Open and Shut Case
The liberalisation of licensing hours has often led to pubs opening shorter hours
IT’S NOW twenty-five years since 1988 when the licensing laws were liberalised and all-day pub opening permitted once again. However, over time, in many cases the effect seems to have been pubs opening for shorter hours, not longer. Before 1988, most pubs would adhere fairly closely to the standard permitted hours for their area, although opening a bit later at lunchtimes and Saturday evenings was fairly common. If a pub was normally closed even for one session it was something worthy of note.
In the early years of the new licensing regime, most pubs seemed to stick to their previous pattern of opening, and indeed a couple of years afterwards it was still hard to find anywhere open after 3 pm in the centres of Stockport and Manchester. However, the growth of Wetherspoons and other chain pubs, which didn’t close in the afternoon, made them start to reconsider that approach, and nowadays you’ll find that most pubs in town and city centres do open all day.
On the other hand, many pubs with a more local appeal started to take the view that there wasn’t much point in opening at lunchtimes at all, especially during the week, and switched to an evenings-only model, possibly including Friday, Saturday and Sunday lunchtimes, although some don’t even bother with that.

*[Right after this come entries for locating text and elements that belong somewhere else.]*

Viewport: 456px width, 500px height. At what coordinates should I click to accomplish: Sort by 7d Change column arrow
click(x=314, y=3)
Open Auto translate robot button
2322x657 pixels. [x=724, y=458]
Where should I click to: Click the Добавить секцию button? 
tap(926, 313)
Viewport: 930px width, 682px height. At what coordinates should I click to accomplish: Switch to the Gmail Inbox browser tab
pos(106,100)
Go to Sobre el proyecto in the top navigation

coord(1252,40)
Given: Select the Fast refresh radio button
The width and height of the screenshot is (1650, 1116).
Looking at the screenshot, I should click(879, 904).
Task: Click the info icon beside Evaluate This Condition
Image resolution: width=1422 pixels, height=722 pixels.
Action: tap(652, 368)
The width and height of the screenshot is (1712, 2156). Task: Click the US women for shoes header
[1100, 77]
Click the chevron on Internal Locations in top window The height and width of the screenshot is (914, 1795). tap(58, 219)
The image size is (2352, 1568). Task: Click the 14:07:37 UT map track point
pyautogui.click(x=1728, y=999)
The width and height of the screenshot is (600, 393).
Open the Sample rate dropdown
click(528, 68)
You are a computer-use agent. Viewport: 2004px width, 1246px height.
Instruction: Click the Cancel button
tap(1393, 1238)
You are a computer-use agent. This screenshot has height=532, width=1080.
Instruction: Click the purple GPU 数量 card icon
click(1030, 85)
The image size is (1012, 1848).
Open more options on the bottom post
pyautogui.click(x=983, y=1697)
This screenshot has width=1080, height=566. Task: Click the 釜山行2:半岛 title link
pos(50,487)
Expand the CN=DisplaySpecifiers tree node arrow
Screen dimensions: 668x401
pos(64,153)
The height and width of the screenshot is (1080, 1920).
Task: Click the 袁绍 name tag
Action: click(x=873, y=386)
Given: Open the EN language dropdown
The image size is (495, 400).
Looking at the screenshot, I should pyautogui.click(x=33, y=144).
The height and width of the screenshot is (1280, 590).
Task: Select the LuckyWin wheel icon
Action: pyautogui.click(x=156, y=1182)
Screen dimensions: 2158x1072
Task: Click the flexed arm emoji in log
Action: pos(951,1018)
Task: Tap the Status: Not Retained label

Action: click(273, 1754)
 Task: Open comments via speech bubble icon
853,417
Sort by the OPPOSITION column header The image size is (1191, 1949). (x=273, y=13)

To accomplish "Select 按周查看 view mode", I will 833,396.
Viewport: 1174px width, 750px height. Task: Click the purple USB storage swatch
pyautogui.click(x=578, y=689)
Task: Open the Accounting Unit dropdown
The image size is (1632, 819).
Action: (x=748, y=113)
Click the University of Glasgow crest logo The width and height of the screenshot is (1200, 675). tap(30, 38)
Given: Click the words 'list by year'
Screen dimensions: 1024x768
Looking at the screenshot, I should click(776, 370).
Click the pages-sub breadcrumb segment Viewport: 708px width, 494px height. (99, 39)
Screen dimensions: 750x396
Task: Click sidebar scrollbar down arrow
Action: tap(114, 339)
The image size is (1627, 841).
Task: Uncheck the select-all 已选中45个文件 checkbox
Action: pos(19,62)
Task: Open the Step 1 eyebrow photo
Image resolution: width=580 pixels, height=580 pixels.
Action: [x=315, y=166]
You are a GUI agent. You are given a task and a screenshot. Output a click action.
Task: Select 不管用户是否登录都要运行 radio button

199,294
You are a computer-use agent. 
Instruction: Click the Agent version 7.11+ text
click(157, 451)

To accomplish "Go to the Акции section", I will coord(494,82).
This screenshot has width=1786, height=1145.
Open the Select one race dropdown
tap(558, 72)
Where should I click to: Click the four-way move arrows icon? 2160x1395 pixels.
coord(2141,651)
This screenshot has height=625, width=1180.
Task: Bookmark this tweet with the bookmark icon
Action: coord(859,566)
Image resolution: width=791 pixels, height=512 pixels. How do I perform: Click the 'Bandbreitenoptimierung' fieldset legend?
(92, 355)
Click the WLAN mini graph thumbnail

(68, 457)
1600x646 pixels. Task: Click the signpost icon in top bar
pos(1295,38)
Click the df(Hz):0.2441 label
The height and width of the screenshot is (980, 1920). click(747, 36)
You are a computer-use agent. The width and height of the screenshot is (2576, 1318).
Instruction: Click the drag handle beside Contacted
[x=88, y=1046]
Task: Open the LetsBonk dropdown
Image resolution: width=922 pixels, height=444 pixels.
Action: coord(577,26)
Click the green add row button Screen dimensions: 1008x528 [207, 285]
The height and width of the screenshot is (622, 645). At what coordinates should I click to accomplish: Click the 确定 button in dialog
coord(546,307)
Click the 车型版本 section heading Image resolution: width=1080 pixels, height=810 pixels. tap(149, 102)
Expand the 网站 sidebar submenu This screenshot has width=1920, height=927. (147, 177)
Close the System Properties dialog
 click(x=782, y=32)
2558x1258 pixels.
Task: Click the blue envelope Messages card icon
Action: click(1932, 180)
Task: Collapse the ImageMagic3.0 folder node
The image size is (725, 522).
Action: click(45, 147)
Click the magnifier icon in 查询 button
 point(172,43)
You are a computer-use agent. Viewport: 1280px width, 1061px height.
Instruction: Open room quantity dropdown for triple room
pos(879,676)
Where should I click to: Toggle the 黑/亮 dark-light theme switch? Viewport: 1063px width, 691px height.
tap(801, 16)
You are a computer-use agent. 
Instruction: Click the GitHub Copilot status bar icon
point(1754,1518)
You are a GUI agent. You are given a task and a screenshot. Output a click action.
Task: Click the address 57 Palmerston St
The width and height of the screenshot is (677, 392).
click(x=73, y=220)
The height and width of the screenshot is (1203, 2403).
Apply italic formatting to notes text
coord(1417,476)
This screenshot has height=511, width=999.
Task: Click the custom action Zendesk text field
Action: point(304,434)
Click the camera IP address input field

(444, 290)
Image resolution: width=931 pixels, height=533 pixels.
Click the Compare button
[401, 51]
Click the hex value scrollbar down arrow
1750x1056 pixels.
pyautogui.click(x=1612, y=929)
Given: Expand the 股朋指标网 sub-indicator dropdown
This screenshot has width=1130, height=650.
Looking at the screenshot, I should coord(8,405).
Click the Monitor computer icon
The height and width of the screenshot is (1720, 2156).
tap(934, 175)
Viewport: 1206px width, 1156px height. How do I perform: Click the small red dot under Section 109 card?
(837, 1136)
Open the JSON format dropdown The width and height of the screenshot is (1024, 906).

This has even happened to some pubs that once did a healthy lunchtime trade with customers from local workplaces.
I’d certainly not want to argue that pubs should be expected to open at times when they can’t trade profitably, and curbing your hours can make it possible for a couple to run a pub with little or no additional staff. However, if they’re doing this, it’s surely vital to display the opening hours outside so people know when they’re going to be able to get in. Even if you’re not going to the pub on that occasion, you can still make a mental note of the hours for a later visit. And, if you turn up and find a pub shut, if you know it will open in half an hour you may stick around and wait; if there’s no indication at all you’re more likely just to go elsewhere.
If you are in a location where there is potential passing and casual trade, limiting your hours can also indicate a smallness of ambition and reluctance to cultivate a wider appeal. The amount of trade on offer at lunchtimes is often underestimated – for example, many retired people much prefer going to the pub at lunchtime rather than in the evening, and I’ve come across some pubs that are like a pensioners’ social centre in the afternoon. Plus people nowadays are less likely to work regular, 9-5 hours, so more working people will be around in the daytime. Open a Wetherspoon’s pretty much anywhere and there will be people in for a drink from mid-morning onwards, and throughout the afternoon, even when nearby pubs are firmly shut.
Another point is that lengthy and predictable opening hours are in themselves a selling point even to potential customers who aren’t really going to take advantage of them. You know Wetherspoon’s are open all day, and so you can plan a visit with confidence without having to check what the actual hours are. And one word-of-mouth report that someone visited a pub at a time when they might reasonably have expected it to be open, and found the door firmly shut, could do a lot of damage. If a pub gets a reputation for scarcely ever being open it will make it much less appealing to casual customers.
At the end of the day, pubs are there to provide a service to their customers, and if they can’t be bothered opening when people want to visit, it will result in a black mark for that particular establishment and potentially also the entire sector.